### EXERCISE
When you reach the line with "You are a computer-use", transcribe it and each line after it through the last one below, exactly. Pictures stay out.

RECORD EXCERPTS Start Marker

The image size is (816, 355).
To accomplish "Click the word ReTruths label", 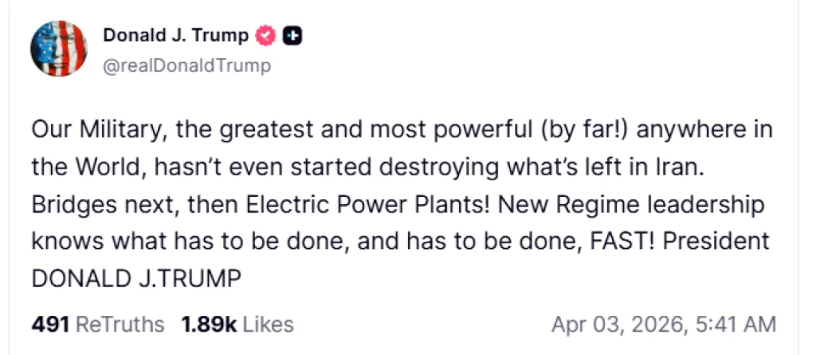I will click(x=120, y=325).
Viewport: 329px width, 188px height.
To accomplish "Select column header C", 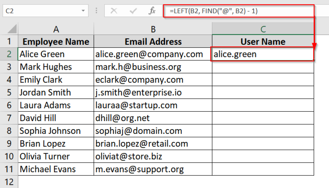I will point(263,29).
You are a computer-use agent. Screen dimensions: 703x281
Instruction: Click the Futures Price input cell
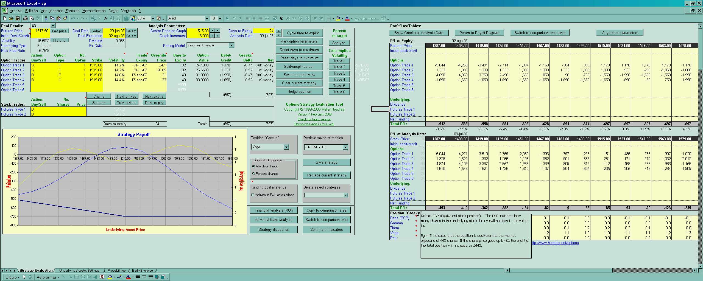[x=40, y=31]
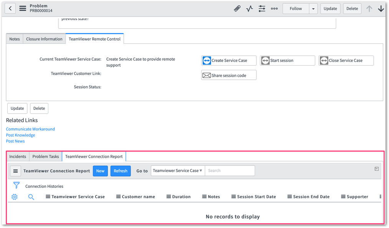Open attachments with the paperclip icon
The image size is (389, 228).
[237, 9]
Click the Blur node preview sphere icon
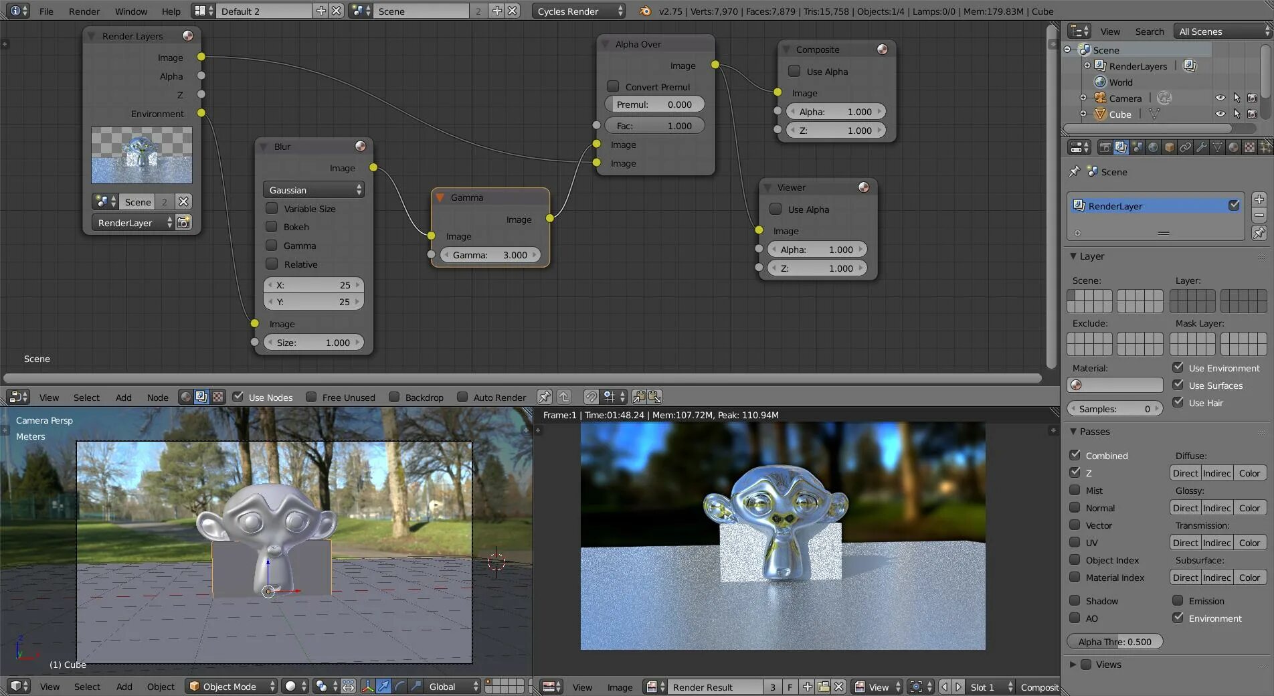This screenshot has height=696, width=1274. pyautogui.click(x=361, y=146)
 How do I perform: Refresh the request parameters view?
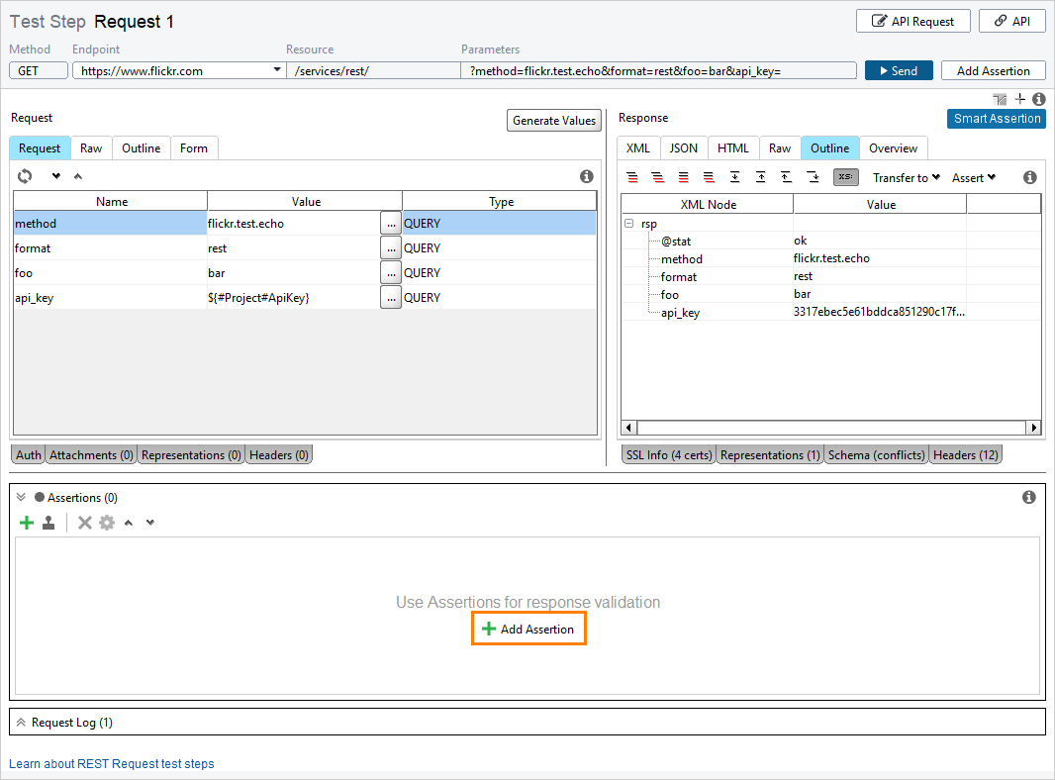click(x=24, y=176)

RECORD EXCERPTS End Marker

### RESPONSE TO THIS EXERCISE
You are a computer-use agent. Screen dimensions: 703x281
Instruction: Click the Futures Price input cell
[x=40, y=31]
Open attachments with the paperclip icon
The image size is (389, 228).
[237, 9]
Click the Blur node preview sphere icon
This screenshot has height=696, width=1274. pyautogui.click(x=361, y=146)
 How do I perform: Refresh the request parameters view?
click(x=24, y=176)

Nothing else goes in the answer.